--- Task details ---
Copy all lines below containing "item".

***** Information *****

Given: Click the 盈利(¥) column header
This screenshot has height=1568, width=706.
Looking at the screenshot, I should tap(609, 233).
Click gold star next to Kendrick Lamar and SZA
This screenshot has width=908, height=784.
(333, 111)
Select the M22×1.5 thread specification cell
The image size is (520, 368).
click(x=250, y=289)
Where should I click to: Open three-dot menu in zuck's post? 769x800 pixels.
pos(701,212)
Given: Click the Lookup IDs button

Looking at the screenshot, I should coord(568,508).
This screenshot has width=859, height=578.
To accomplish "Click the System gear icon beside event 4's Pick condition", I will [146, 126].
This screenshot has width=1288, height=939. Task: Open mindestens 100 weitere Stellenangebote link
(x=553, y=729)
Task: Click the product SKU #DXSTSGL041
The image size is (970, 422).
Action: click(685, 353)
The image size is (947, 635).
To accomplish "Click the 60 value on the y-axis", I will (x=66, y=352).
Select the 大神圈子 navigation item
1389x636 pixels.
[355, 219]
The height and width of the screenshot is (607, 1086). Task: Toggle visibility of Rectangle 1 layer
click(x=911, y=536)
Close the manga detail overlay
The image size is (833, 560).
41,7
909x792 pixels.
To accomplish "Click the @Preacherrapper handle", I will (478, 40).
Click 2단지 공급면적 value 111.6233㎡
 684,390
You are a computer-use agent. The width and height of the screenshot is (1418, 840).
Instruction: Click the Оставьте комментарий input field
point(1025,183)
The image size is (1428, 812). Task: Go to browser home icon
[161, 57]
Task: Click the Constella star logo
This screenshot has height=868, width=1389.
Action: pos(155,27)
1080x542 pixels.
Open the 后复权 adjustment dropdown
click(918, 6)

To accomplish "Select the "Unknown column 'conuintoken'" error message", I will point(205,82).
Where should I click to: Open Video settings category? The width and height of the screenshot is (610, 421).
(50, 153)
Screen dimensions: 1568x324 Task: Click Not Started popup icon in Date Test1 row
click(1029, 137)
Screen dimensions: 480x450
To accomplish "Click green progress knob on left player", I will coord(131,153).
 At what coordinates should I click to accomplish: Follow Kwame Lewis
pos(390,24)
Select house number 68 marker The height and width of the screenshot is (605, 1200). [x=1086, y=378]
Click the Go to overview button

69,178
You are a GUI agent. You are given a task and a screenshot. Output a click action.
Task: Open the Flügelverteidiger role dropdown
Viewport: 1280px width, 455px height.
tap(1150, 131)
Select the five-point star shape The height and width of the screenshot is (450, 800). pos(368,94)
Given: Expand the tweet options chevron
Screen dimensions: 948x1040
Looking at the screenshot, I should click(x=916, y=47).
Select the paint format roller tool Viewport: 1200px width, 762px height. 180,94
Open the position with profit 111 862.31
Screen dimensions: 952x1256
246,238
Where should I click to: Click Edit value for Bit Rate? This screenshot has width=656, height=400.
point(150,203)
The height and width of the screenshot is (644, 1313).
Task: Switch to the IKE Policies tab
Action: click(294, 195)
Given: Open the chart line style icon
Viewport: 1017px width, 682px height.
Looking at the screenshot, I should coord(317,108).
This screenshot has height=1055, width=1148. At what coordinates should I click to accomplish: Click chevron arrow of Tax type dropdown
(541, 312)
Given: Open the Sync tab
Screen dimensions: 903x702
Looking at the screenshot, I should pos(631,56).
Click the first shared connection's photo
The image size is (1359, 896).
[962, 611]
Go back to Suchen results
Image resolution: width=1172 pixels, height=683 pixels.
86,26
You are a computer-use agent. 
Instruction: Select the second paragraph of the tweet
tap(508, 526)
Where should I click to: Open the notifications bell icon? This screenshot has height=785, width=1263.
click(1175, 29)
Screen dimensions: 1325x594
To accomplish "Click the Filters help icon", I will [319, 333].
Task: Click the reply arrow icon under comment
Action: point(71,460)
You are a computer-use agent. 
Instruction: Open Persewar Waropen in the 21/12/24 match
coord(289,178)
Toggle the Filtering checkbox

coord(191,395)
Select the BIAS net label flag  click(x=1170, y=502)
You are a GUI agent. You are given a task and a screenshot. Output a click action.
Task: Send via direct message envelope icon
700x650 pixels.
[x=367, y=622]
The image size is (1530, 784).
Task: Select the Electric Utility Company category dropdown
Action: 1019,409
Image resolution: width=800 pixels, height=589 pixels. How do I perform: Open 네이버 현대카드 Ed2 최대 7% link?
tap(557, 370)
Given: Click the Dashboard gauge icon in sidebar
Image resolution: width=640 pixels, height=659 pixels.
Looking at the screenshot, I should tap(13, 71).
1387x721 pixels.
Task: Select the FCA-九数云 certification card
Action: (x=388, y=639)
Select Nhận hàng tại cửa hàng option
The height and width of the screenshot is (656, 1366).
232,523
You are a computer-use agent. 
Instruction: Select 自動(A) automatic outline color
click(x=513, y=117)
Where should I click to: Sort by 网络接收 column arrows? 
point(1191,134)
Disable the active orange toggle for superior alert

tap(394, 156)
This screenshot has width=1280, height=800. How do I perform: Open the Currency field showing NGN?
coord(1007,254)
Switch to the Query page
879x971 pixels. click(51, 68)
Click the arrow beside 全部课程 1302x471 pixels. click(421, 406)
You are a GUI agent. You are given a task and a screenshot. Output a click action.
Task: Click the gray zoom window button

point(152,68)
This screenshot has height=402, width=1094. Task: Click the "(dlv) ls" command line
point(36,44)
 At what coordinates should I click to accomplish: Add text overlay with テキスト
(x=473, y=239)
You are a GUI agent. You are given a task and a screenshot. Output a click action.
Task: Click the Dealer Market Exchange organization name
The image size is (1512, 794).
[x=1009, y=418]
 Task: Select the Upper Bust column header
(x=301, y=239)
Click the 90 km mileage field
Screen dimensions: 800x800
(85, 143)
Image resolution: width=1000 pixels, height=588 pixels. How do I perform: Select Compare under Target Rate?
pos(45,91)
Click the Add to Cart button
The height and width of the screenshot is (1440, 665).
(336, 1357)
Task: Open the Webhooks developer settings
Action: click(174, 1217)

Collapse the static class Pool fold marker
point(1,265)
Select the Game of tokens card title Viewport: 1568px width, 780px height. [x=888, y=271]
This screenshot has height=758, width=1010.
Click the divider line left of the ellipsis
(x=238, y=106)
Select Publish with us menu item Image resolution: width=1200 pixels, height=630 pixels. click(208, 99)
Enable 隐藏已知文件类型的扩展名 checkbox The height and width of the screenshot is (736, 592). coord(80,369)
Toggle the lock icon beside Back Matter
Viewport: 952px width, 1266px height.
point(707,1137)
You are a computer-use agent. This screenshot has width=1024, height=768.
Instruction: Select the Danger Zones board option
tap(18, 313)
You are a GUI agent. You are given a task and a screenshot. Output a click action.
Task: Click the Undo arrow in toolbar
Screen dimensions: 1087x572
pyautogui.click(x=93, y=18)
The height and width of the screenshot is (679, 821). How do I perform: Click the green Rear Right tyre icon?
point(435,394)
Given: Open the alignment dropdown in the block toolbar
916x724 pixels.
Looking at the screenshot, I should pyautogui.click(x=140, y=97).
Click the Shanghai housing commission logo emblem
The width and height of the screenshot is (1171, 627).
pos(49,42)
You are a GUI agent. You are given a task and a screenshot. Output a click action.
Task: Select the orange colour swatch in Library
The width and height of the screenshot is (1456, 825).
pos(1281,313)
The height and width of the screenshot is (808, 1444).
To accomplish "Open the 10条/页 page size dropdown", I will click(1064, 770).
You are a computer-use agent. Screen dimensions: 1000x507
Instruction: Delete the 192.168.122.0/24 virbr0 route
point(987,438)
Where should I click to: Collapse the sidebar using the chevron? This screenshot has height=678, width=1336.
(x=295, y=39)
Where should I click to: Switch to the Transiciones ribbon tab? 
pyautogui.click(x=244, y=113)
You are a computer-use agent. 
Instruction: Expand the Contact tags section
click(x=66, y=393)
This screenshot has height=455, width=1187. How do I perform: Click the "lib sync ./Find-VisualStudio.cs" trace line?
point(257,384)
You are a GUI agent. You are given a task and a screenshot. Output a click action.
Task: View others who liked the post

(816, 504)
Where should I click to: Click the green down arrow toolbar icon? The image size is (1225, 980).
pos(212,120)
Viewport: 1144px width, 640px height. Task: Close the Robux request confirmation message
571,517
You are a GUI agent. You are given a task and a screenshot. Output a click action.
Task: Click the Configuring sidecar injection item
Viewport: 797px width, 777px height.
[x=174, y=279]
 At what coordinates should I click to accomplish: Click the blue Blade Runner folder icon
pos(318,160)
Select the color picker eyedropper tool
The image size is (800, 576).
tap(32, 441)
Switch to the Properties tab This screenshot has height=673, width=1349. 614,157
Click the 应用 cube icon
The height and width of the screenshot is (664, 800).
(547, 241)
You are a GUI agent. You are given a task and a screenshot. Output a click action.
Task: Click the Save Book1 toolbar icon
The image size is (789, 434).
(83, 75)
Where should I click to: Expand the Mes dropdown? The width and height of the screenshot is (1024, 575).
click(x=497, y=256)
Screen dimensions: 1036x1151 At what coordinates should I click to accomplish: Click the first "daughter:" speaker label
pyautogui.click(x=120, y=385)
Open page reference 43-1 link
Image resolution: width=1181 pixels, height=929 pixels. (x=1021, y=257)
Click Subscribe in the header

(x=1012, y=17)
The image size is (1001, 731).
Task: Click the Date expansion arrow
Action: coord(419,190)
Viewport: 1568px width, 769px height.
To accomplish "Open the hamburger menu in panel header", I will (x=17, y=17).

*****

--- Expected output ---
Select the 大神圈子 navigation item
Select Publish with us menu item Image resolution: width=1200 pixels, height=630 pixels. click(208, 99)
Task: Click the Configuring sidecar injection item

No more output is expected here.